Every entry must be duplicated precisely as written.

**DATA TO EXAMINE**
==========

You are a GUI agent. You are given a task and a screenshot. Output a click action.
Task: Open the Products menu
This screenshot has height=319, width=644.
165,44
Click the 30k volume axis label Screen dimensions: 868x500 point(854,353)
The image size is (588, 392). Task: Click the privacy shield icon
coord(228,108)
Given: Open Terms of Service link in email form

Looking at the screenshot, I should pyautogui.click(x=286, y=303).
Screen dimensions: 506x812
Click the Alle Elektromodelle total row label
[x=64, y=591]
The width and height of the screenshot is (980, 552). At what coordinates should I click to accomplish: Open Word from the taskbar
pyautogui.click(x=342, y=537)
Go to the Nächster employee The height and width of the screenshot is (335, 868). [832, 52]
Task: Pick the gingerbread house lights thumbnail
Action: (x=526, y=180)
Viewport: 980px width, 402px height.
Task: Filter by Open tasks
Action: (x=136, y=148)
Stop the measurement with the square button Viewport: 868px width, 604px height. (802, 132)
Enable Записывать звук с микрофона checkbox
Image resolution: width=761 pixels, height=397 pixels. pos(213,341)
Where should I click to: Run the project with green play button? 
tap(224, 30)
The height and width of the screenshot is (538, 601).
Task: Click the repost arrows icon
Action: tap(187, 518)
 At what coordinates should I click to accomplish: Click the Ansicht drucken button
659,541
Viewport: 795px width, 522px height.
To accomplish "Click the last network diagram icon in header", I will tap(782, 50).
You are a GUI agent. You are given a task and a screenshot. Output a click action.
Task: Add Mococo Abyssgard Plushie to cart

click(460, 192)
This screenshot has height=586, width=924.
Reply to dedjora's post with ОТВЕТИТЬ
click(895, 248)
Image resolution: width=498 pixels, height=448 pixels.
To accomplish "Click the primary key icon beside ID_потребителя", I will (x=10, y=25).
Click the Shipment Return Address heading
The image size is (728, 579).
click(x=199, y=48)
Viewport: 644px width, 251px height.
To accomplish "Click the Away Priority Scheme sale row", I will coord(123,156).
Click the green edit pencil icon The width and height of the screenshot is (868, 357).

==========

**RESPONSE**
You are a GUI agent. You are given a task and a screenshot. Output a click action.
Task: Open the Products menu
This screenshot has height=319, width=644.
165,44
Click the 30k volume axis label Screen dimensions: 868x500 point(854,353)
The image size is (588, 392). Task: Click the privacy shield icon
coord(228,108)
Given: Open Terms of Service link in email form

Looking at the screenshot, I should pyautogui.click(x=286, y=303).
Screen dimensions: 506x812
Click the Alle Elektromodelle total row label
[x=64, y=591]
The width and height of the screenshot is (980, 552). At what coordinates should I click to accomplish: Open Word from the taskbar
pyautogui.click(x=342, y=537)
Go to the Nächster employee The height and width of the screenshot is (335, 868). [832, 52]
Task: Pick the gingerbread house lights thumbnail
Action: (x=526, y=180)
Viewport: 980px width, 402px height.
Task: Filter by Open tasks
Action: (x=136, y=148)
Stop the measurement with the square button Viewport: 868px width, 604px height. (802, 132)
Enable Записывать звук с микрофона checkbox
Image resolution: width=761 pixels, height=397 pixels. pos(213,341)
Where should I click to: Run the project with green play button? 
tap(224, 30)
The height and width of the screenshot is (538, 601).
Task: Click the repost arrows icon
Action: tap(187, 518)
 At what coordinates should I click to accomplish: Click the Ansicht drucken button
659,541
Viewport: 795px width, 522px height.
To accomplish "Click the last network diagram icon in header", I will tap(782, 50).
You are a GUI agent. You are given a task and a screenshot. Output a click action.
Task: Add Mococo Abyssgard Plushie to cart

click(460, 192)
This screenshot has height=586, width=924.
Reply to dedjora's post with ОТВЕТИТЬ
click(895, 248)
Image resolution: width=498 pixels, height=448 pixels.
To accomplish "Click the primary key icon beside ID_потребителя", I will (x=10, y=25).
Click the Shipment Return Address heading
The image size is (728, 579).
click(x=199, y=48)
Viewport: 644px width, 251px height.
To accomplish "Click the Away Priority Scheme sale row", I will coord(123,156).
Click the green edit pencil icon The width and height of the screenshot is (868, 357).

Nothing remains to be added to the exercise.